_Prompt_
Each line below that includes the word "sidebar" is to be reported.

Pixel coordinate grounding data
"""
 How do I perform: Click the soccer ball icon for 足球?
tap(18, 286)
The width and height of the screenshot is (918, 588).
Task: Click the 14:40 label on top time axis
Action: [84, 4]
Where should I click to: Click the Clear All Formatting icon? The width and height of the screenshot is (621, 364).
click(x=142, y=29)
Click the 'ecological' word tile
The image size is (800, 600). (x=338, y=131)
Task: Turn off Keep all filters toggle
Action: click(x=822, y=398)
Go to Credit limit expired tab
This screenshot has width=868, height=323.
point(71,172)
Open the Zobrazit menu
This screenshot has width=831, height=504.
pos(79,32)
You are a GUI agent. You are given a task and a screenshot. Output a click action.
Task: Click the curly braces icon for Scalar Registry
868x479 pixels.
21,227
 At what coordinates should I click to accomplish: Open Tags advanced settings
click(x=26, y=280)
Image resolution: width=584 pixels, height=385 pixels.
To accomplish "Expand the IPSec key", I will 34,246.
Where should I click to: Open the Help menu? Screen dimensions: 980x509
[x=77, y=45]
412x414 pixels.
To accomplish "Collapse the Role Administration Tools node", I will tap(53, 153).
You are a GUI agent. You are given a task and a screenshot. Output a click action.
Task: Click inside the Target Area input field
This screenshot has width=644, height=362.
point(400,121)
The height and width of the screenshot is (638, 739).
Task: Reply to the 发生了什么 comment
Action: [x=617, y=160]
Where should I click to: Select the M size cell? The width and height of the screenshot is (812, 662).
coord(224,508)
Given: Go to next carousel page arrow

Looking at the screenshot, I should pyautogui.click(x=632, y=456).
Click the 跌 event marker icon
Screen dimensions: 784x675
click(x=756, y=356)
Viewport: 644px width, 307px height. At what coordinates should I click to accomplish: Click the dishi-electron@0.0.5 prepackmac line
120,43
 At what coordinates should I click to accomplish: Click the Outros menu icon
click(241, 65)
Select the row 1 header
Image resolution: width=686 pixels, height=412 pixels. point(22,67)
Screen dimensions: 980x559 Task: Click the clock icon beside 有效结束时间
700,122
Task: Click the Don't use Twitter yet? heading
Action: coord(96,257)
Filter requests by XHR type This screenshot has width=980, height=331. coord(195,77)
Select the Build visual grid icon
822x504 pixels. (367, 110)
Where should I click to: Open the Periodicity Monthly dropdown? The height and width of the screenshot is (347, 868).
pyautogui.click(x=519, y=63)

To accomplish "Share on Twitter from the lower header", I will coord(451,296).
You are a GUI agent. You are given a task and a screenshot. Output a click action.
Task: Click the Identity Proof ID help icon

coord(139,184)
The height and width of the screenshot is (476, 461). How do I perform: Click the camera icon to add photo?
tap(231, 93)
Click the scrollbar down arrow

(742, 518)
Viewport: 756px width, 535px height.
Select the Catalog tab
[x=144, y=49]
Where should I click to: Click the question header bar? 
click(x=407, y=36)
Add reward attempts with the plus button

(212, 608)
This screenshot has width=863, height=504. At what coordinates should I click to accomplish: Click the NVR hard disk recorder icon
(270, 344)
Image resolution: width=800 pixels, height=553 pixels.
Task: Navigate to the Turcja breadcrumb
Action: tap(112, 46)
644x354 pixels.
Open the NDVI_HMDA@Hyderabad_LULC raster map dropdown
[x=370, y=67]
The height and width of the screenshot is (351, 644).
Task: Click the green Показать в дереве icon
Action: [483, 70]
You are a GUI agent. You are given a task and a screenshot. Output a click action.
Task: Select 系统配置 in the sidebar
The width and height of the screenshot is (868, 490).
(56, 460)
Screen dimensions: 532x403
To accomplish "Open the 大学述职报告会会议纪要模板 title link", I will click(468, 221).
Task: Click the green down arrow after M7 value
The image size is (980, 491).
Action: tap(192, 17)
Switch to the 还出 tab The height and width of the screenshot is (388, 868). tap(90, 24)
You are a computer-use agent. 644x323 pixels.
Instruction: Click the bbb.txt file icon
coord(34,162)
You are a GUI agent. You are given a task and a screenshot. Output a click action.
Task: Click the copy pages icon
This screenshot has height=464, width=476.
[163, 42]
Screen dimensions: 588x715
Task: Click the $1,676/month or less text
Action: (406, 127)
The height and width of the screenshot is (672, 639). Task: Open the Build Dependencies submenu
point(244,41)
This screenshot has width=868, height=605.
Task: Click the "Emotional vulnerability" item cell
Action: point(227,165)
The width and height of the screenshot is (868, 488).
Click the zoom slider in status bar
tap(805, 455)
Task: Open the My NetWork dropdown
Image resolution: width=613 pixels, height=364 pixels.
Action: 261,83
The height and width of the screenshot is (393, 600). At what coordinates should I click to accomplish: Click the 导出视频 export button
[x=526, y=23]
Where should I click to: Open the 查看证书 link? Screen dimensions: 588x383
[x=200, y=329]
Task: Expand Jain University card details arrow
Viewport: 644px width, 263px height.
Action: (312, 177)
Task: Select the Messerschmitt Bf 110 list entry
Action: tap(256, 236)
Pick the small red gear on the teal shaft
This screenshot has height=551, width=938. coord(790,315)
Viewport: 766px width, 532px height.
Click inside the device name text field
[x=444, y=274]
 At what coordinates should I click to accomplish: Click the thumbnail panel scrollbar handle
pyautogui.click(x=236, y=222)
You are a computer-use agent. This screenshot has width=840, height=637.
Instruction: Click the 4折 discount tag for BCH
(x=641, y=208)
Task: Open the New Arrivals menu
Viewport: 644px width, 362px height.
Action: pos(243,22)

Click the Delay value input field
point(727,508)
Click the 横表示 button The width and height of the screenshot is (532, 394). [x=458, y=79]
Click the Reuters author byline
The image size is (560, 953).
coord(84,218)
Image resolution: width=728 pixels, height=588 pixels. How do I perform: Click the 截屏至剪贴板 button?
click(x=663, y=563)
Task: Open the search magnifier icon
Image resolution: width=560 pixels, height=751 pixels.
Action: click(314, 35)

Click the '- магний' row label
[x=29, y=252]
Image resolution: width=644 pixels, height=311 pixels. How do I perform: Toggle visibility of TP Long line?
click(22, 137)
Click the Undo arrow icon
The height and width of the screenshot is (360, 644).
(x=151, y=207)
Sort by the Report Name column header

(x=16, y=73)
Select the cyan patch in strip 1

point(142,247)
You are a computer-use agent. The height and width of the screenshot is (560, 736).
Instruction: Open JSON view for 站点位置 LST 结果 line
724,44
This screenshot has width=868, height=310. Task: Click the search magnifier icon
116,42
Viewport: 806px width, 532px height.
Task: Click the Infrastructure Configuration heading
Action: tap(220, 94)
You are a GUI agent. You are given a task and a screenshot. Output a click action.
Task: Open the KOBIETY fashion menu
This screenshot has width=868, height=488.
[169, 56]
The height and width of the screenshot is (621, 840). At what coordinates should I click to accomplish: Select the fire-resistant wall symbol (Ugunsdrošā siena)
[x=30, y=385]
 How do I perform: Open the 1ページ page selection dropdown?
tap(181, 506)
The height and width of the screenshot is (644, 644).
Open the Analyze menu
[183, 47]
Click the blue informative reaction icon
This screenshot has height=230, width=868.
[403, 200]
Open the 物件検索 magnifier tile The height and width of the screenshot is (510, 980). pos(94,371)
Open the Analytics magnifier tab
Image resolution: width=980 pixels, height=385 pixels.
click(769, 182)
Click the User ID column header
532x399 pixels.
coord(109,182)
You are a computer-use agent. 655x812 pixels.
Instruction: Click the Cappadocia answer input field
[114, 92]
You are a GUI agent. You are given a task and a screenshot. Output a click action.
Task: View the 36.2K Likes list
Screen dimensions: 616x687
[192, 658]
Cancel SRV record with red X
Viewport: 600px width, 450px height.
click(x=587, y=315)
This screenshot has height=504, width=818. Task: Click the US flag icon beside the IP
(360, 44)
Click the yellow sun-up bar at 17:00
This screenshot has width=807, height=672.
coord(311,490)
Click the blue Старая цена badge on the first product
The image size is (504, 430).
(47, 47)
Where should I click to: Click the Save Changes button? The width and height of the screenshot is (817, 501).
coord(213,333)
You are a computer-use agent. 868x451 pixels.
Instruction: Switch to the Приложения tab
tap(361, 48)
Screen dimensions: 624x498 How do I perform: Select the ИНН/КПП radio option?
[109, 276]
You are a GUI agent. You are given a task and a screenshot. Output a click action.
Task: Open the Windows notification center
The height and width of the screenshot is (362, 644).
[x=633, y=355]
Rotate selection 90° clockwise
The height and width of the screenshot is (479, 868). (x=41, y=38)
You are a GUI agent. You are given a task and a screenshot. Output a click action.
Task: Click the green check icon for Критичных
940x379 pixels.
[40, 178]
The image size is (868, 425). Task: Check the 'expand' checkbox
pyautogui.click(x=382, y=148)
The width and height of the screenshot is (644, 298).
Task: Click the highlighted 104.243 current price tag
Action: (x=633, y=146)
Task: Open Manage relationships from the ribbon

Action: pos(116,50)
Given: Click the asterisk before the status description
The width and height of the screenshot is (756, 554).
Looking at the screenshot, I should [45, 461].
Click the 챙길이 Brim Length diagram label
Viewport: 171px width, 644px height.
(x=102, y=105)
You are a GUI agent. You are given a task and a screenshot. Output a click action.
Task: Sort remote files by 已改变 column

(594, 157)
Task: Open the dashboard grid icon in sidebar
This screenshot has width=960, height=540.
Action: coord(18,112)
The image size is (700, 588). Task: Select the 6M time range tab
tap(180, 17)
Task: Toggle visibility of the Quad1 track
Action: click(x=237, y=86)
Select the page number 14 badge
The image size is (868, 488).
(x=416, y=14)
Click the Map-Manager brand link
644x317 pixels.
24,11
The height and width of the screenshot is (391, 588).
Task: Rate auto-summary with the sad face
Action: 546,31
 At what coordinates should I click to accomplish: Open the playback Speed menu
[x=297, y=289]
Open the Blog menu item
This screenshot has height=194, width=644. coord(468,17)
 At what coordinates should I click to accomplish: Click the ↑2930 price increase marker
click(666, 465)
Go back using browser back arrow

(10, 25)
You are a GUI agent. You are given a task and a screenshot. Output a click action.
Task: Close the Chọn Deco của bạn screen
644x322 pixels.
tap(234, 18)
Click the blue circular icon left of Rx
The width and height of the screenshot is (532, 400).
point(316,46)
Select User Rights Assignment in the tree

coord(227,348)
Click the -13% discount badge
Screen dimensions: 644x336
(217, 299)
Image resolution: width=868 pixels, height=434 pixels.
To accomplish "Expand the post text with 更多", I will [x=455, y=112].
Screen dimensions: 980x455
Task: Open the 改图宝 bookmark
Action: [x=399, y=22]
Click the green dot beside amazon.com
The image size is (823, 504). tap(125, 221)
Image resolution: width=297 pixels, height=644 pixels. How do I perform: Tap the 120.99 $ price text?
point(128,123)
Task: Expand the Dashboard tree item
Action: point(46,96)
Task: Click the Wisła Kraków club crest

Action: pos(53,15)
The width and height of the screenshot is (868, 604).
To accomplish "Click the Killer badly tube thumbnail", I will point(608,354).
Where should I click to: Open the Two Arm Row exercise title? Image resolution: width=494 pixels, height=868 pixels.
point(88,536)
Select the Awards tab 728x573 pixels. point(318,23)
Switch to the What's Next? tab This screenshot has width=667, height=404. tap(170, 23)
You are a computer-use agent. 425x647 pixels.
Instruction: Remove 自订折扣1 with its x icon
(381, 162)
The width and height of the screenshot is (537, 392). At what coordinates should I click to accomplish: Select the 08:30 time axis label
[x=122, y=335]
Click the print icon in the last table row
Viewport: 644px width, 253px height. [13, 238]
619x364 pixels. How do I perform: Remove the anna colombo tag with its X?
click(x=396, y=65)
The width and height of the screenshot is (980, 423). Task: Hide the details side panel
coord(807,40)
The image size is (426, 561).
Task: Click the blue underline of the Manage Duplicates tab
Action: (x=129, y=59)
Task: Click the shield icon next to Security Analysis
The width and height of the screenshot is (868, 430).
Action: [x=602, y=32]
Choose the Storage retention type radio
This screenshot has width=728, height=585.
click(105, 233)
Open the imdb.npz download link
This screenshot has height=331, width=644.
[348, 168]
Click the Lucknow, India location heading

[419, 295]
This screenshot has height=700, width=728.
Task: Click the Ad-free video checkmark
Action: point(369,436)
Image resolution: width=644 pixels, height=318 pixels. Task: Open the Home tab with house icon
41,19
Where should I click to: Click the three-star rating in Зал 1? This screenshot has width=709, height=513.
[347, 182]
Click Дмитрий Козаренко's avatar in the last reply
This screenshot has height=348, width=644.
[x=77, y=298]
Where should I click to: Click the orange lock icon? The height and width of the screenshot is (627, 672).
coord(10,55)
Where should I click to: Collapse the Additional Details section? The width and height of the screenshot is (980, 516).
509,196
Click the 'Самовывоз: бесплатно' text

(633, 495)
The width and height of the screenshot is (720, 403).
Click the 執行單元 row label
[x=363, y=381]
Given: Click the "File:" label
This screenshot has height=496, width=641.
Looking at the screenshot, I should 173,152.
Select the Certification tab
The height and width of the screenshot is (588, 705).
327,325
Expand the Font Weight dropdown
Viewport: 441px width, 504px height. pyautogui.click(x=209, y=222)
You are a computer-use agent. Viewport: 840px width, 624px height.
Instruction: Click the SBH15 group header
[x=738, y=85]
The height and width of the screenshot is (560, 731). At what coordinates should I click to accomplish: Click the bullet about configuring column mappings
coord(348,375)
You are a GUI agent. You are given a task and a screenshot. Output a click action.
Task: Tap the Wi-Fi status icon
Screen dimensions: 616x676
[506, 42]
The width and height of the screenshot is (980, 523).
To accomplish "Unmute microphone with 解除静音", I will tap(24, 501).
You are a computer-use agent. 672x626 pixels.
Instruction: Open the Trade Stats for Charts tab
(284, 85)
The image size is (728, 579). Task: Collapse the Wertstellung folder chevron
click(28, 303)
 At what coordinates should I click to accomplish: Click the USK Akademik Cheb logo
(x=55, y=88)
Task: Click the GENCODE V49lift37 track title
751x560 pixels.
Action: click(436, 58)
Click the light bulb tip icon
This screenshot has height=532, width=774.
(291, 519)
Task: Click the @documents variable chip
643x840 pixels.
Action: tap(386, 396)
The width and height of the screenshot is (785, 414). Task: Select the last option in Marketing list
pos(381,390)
"""
_Exercise solution_
Task: Select 系统配置 in the sidebar
Task: Open the dashboard grid icon in sidebar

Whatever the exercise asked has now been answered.